§ Work to be completed
Below is a listing with pictures. Repeat exactly the lines starting at the one holding "Business Directory (154, 751)" and going on through the one holding "renting (362, 1939)", and leave every picture out.

§ Supplied data

━━━

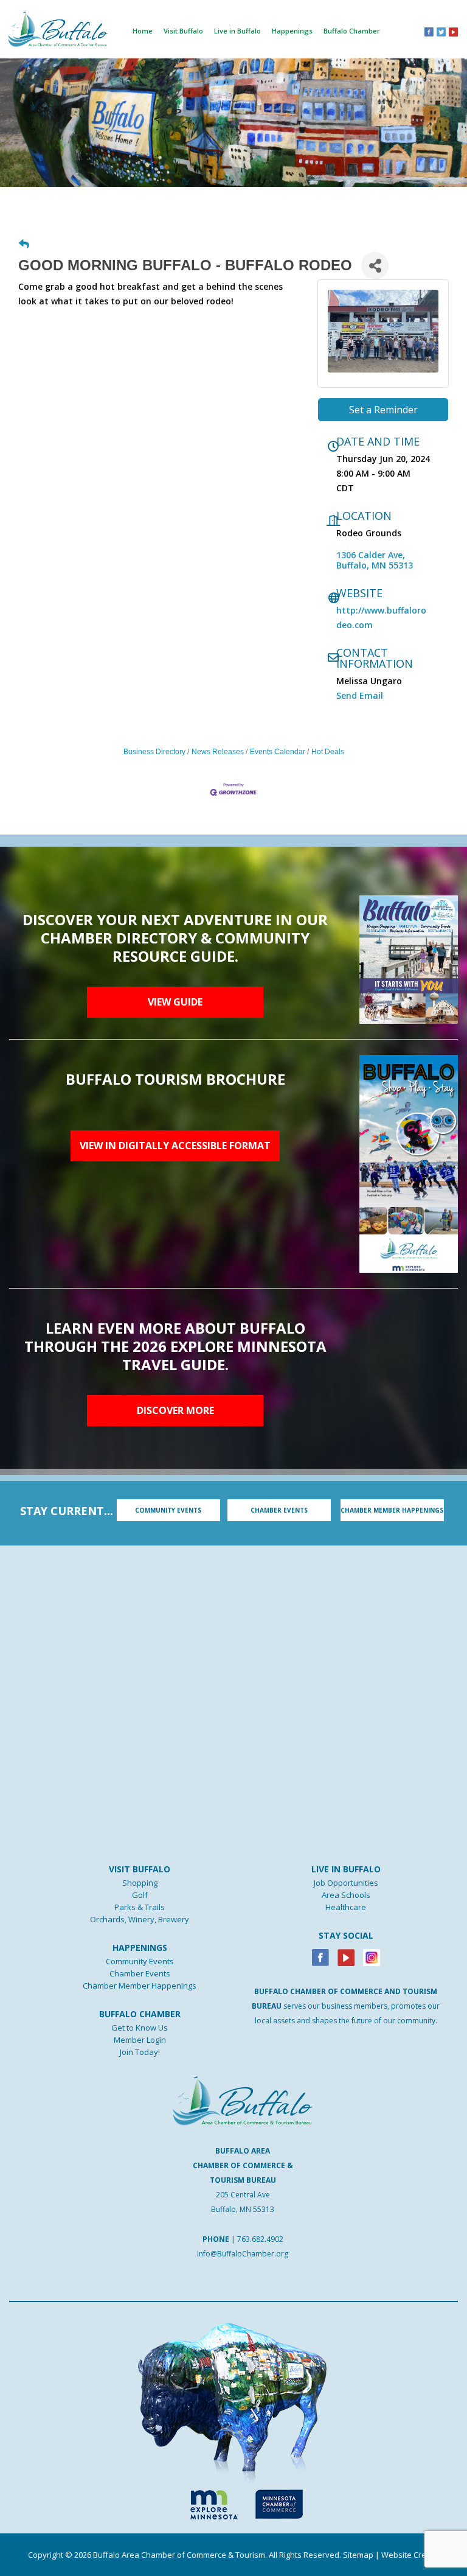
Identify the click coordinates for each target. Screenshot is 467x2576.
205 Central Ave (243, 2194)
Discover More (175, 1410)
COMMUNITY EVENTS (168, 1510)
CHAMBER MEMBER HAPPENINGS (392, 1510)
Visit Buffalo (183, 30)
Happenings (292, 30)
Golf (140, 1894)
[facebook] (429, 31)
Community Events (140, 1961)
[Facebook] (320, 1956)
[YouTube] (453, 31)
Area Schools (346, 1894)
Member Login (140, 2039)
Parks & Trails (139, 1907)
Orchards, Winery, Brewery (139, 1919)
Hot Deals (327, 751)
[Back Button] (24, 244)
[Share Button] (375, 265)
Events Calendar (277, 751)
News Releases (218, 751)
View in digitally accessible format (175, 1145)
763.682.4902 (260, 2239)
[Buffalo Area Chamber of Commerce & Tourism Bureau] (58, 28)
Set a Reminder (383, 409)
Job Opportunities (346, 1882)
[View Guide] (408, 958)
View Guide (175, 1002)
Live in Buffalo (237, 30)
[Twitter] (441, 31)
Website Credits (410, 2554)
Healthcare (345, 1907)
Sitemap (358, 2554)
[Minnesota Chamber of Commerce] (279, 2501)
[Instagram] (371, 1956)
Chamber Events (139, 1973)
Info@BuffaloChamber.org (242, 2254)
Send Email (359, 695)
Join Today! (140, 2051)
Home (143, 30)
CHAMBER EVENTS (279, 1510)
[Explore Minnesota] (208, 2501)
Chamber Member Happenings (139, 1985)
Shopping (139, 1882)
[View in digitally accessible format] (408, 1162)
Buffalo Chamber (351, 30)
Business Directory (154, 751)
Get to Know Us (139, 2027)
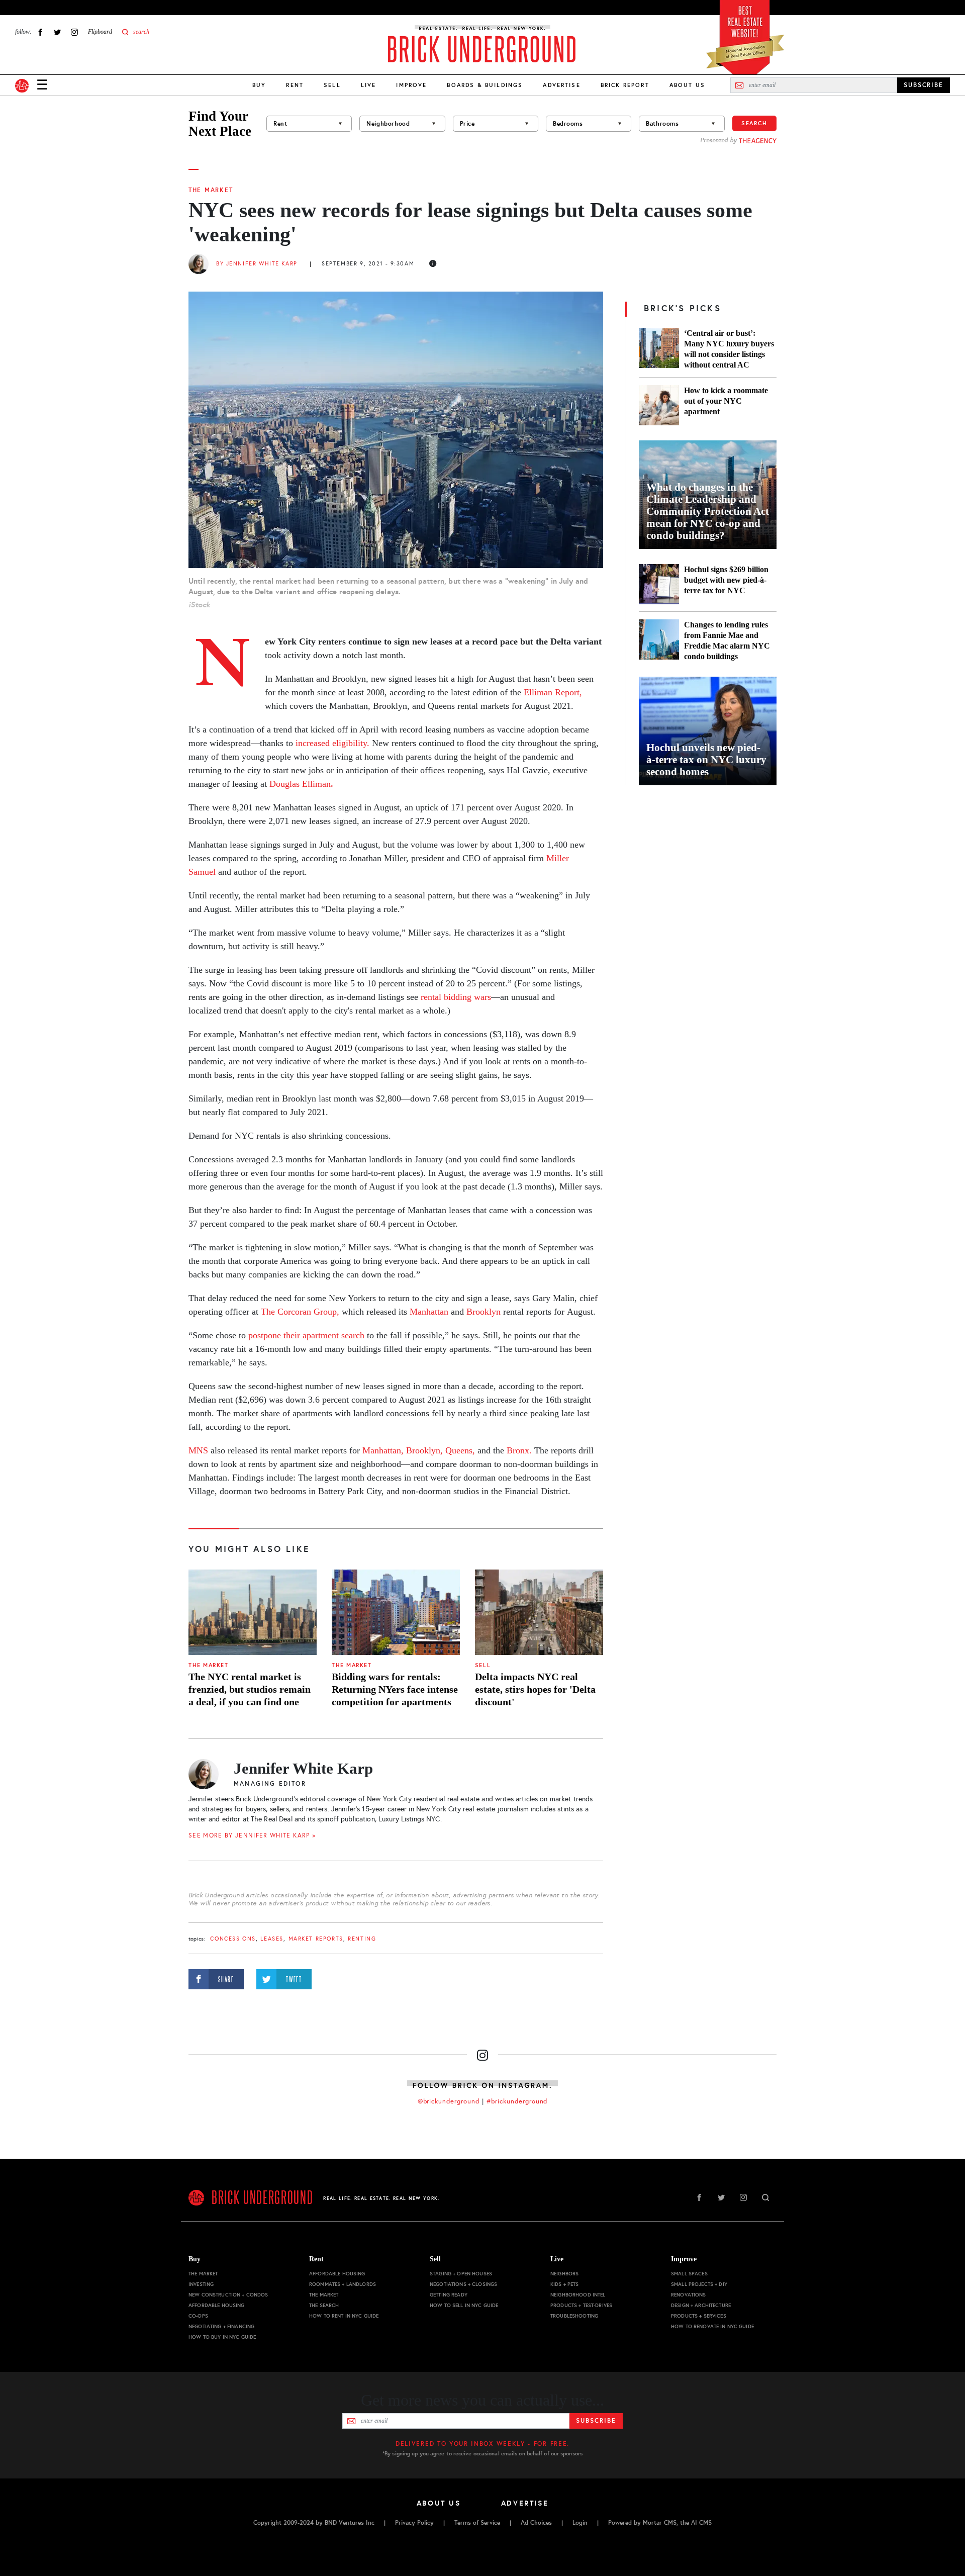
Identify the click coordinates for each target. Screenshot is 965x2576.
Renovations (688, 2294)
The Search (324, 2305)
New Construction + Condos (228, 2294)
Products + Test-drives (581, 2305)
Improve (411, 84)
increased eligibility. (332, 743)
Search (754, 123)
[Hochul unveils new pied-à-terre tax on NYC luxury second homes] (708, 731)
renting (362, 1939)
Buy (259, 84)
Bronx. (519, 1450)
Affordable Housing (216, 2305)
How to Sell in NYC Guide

━━━

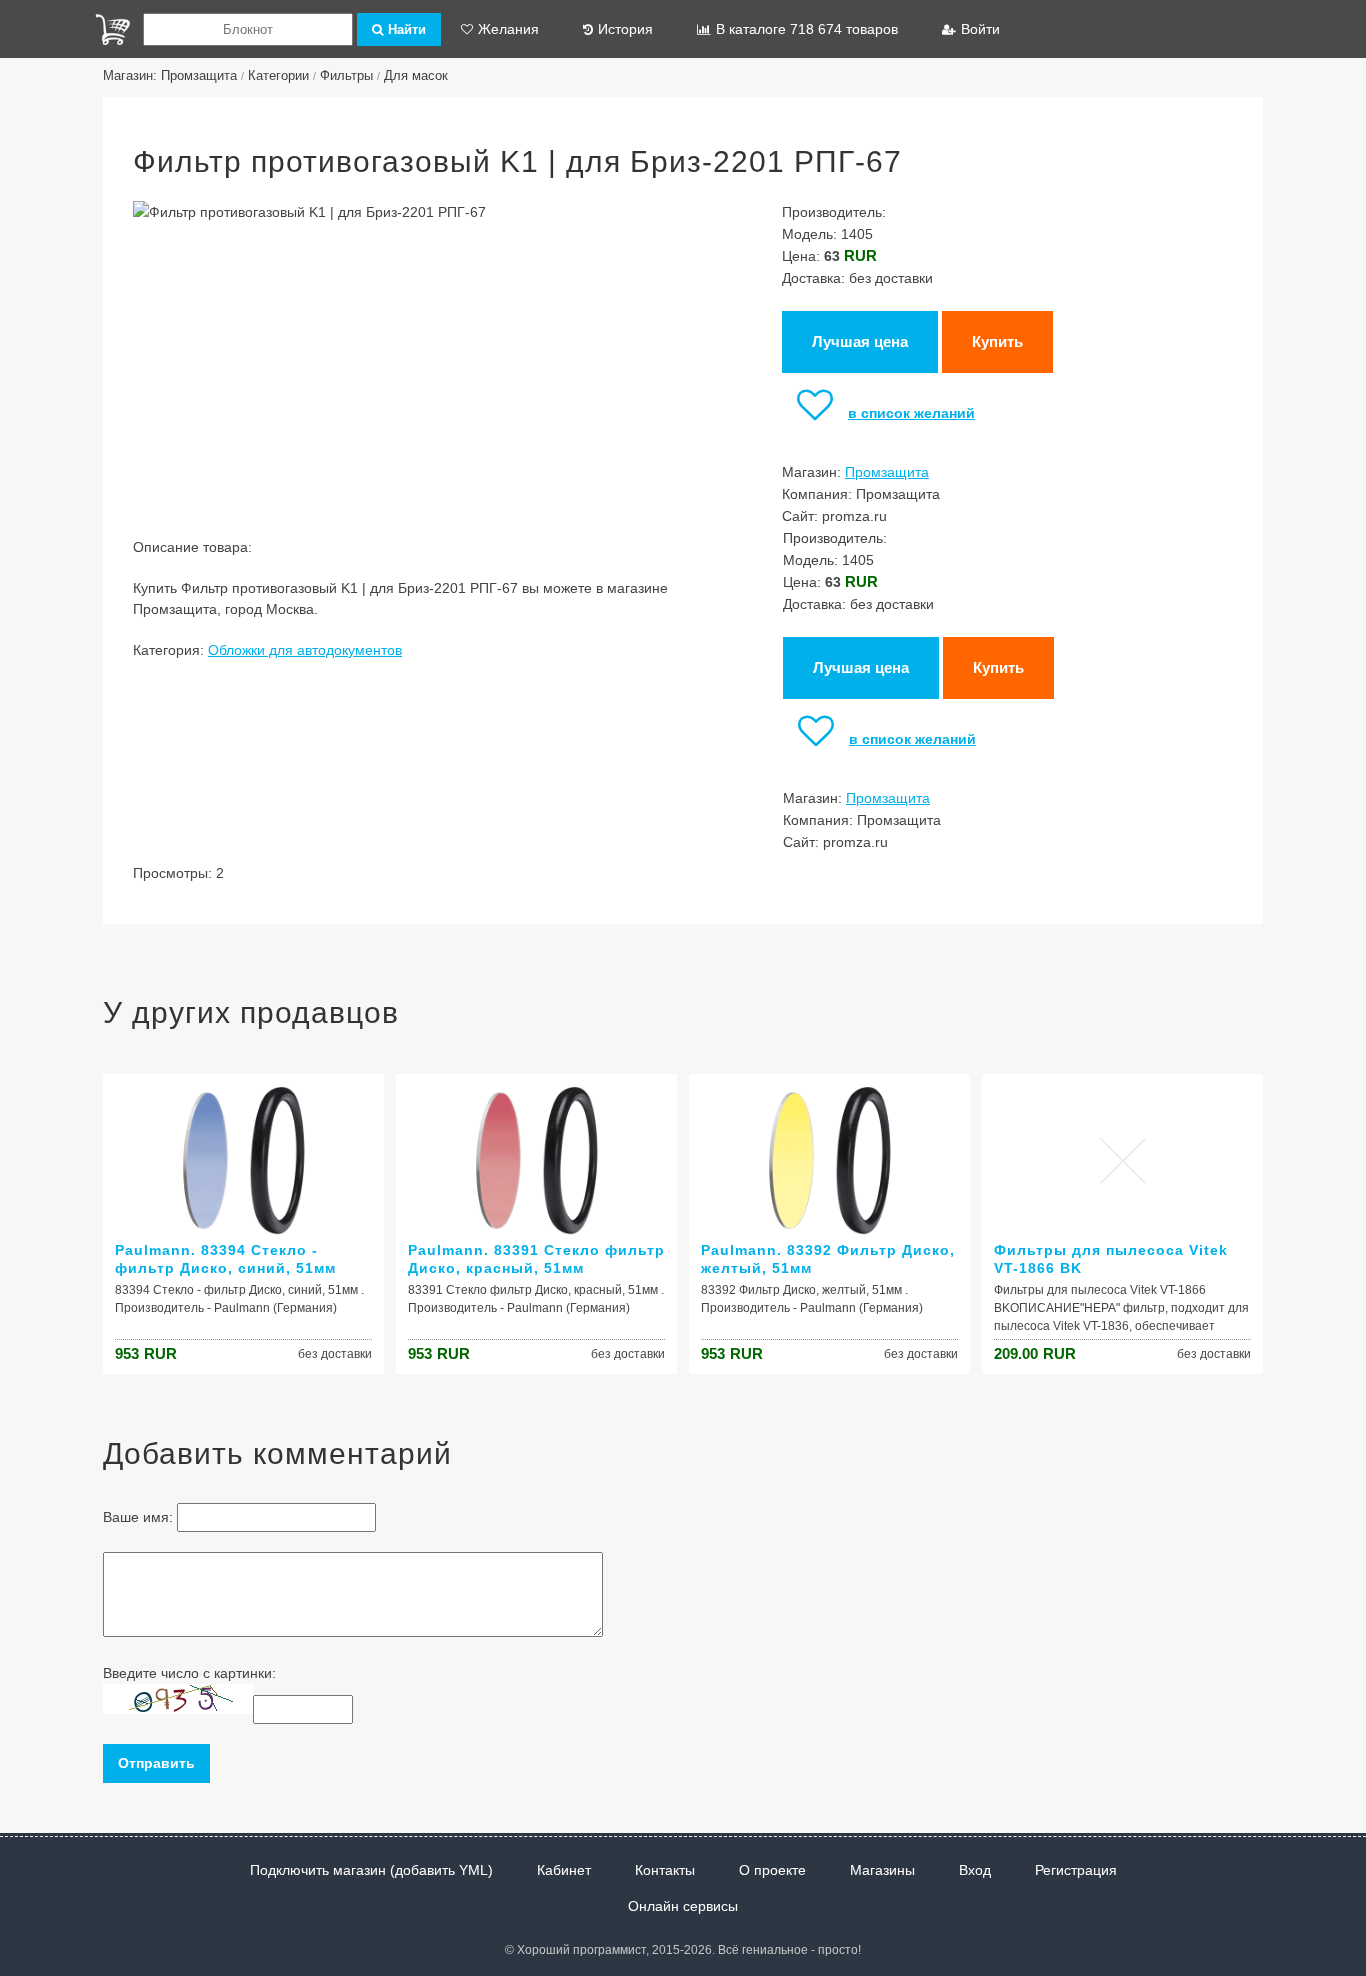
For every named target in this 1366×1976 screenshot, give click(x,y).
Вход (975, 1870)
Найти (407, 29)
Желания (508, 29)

━━━

§ Task result
Business Directory (154, 751)
Get to Know Us (139, 2027)
Identify the click coordinates for each target. Screenshot is 965x2576.
Renovations (688, 2294)
The Search (324, 2305)
New Construction + Condos (228, 2294)
Products + Test-drives (581, 2305)
Improve (411, 84)
increased eligibility. (332, 743)
Search (754, 123)
[Hochul unveils new pied-à-terre tax on NYC luxury second homes] (708, 731)
renting (362, 1939)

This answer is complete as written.